▸ WORK REQUEST
From the line containing "Image resolution: width=1314" down to the line containing "Click the После label button" in the records below, reproduce every line exactly, ends included, and omit all others.

▸ RECORDS SUPPLIED
+ + + +
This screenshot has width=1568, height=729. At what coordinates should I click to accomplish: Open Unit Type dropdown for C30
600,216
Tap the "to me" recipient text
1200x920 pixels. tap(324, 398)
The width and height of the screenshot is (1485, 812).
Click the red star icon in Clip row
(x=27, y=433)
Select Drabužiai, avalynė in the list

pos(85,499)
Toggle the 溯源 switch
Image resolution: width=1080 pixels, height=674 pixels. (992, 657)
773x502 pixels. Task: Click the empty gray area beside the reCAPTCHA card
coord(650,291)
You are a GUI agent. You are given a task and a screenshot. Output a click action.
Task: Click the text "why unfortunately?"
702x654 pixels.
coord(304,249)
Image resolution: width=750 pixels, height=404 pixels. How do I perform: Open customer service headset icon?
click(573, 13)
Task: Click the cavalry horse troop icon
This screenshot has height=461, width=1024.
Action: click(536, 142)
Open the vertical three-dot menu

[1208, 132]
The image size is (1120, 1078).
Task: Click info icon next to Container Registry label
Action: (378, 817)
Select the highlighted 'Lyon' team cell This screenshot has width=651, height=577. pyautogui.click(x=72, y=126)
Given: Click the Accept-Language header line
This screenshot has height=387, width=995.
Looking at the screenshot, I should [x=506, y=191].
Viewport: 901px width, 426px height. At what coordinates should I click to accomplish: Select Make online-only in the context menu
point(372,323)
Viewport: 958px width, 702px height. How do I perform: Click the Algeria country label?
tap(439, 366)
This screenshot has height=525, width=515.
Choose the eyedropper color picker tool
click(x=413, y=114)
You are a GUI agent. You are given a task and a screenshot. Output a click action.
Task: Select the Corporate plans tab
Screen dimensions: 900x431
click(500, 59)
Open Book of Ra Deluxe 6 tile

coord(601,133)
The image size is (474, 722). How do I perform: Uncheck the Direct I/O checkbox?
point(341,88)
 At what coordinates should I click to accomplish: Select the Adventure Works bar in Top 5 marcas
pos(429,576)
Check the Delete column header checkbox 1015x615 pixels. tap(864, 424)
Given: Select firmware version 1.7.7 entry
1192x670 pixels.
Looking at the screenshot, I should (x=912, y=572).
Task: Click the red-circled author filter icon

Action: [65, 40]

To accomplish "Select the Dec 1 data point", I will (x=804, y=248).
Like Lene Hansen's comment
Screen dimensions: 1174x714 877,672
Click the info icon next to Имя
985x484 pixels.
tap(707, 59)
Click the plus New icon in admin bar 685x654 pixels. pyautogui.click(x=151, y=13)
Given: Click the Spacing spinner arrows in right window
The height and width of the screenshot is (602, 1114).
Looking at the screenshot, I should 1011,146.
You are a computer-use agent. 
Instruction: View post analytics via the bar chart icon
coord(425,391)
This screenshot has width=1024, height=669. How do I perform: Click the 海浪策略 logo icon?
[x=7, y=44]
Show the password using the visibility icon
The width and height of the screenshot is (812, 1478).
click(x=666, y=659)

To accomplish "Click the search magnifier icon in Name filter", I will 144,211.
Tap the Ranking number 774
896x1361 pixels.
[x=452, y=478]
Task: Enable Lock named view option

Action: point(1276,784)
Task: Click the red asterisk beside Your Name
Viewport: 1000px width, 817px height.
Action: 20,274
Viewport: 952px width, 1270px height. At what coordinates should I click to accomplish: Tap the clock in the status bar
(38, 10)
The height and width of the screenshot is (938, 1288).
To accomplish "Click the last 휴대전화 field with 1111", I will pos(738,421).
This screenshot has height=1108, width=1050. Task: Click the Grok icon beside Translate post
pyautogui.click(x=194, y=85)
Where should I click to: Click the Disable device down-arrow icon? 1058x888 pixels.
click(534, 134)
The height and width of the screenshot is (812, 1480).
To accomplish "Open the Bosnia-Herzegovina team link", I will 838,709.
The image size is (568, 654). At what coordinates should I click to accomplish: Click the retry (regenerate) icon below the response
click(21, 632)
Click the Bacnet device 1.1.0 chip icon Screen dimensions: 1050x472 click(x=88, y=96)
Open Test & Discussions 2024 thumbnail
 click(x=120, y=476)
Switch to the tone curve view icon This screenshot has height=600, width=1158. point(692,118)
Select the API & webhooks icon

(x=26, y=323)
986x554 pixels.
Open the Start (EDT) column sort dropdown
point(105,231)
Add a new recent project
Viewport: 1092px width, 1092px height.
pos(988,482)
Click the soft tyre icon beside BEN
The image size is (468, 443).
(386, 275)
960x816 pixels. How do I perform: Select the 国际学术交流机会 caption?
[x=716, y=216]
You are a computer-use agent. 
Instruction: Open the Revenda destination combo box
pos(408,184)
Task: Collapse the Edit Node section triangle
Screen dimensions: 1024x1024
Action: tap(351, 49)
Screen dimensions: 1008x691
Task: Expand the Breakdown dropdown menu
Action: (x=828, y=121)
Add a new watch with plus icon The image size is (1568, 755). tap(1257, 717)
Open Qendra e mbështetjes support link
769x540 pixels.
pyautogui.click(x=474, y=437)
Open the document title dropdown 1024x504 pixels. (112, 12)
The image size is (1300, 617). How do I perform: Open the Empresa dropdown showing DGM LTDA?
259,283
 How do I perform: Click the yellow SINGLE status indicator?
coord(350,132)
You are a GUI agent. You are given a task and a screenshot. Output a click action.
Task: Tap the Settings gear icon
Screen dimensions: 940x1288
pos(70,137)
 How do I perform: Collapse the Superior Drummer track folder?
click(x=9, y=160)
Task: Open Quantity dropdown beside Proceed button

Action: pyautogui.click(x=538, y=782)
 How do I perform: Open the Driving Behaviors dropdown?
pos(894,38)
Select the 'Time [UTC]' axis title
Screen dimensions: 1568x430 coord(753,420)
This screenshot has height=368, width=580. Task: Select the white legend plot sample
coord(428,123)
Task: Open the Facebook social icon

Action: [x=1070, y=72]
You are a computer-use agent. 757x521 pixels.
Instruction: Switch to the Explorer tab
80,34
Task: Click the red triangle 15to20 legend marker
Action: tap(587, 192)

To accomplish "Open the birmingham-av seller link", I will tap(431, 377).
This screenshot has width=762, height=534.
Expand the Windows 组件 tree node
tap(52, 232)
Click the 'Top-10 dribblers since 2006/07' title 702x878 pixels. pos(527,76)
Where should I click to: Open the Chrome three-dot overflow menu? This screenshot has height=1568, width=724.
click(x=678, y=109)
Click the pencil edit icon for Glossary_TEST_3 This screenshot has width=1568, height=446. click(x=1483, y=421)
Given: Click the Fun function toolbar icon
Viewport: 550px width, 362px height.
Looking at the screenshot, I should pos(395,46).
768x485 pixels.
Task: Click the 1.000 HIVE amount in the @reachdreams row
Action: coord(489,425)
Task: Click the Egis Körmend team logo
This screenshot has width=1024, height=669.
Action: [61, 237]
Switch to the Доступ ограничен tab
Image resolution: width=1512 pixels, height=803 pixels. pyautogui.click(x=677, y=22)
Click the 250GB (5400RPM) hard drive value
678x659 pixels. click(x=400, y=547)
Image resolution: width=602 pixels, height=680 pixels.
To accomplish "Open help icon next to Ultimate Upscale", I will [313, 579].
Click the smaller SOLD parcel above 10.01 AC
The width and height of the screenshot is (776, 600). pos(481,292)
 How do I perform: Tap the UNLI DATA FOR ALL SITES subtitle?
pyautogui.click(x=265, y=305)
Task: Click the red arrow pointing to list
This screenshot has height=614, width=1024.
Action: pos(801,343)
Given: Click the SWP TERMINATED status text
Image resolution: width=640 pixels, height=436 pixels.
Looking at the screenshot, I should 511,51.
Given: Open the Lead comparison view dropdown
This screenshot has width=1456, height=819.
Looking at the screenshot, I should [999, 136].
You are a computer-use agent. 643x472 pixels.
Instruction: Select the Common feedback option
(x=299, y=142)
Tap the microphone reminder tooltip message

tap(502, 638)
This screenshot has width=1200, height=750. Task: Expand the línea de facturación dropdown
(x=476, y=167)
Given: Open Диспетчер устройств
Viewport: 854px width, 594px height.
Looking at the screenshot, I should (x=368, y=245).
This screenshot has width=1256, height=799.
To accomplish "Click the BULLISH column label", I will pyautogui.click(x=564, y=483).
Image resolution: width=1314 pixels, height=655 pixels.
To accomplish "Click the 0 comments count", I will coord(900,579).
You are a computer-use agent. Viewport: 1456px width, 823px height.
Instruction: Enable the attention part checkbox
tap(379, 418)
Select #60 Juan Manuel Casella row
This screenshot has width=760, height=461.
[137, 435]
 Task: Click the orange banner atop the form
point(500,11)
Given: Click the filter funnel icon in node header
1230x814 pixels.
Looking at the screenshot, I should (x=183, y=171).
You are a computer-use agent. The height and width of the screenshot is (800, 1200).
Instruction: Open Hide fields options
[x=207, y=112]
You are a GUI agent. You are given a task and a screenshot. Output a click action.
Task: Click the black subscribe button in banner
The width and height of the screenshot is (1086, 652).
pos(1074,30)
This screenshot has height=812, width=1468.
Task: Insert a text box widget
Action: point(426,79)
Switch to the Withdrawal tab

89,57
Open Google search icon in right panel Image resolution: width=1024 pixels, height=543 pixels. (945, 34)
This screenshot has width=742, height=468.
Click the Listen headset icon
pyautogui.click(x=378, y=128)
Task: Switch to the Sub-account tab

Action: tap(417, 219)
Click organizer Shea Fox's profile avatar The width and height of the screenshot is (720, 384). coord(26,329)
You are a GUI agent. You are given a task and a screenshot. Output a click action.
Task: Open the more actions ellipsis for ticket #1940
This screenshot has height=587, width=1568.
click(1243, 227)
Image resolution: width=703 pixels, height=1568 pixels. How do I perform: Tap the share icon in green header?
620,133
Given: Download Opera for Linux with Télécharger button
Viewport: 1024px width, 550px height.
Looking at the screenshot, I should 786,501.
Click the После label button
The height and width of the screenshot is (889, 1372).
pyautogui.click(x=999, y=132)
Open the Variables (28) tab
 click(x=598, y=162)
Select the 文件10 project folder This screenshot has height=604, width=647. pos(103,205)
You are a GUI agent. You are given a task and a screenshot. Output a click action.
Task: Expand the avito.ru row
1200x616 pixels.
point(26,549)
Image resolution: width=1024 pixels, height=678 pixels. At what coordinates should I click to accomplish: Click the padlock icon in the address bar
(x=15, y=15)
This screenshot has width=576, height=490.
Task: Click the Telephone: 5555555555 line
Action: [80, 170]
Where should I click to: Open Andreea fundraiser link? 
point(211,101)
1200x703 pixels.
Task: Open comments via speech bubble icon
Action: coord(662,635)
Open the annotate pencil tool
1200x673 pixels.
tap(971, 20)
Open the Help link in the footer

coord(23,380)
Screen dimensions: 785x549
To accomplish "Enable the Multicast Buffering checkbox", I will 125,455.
+ + + +
▸ SOLUTION
Image resolution: width=1314 pixels, height=655 pixels.
To accomplish "Click the 0 comments count", I will coord(900,579).
You are a computer-use agent. Viewport: 1456px width, 823px height.
Instruction: Enable the attention part checkbox
tap(379, 418)
Select #60 Juan Manuel Casella row
This screenshot has width=760, height=461.
[137, 435]
 Task: Click the orange banner atop the form
point(500,11)
Given: Click the filter funnel icon in node header
1230x814 pixels.
Looking at the screenshot, I should (x=183, y=171).
You are a computer-use agent. The height and width of the screenshot is (800, 1200).
Instruction: Open Hide fields options
[x=207, y=112]
You are a GUI agent. You are given a task and a screenshot. Output a click action.
Task: Click the black subscribe button in banner
The width and height of the screenshot is (1086, 652).
pos(1074,30)
This screenshot has height=812, width=1468.
Task: Insert a text box widget
Action: point(426,79)
Switch to the Withdrawal tab

89,57
Open Google search icon in right panel Image resolution: width=1024 pixels, height=543 pixels. (945, 34)
This screenshot has width=742, height=468.
Click the Listen headset icon
pyautogui.click(x=378, y=128)
Task: Switch to the Sub-account tab

Action: tap(417, 219)
Click organizer Shea Fox's profile avatar The width and height of the screenshot is (720, 384). coord(26,329)
You are a GUI agent. You are given a task and a screenshot. Output a click action.
Task: Open the more actions ellipsis for ticket #1940
This screenshot has height=587, width=1568.
click(1243, 227)
Image resolution: width=703 pixels, height=1568 pixels. How do I perform: Tap the share icon in green header?
620,133
Given: Download Opera for Linux with Télécharger button
Viewport: 1024px width, 550px height.
Looking at the screenshot, I should 786,501.
Click the После label button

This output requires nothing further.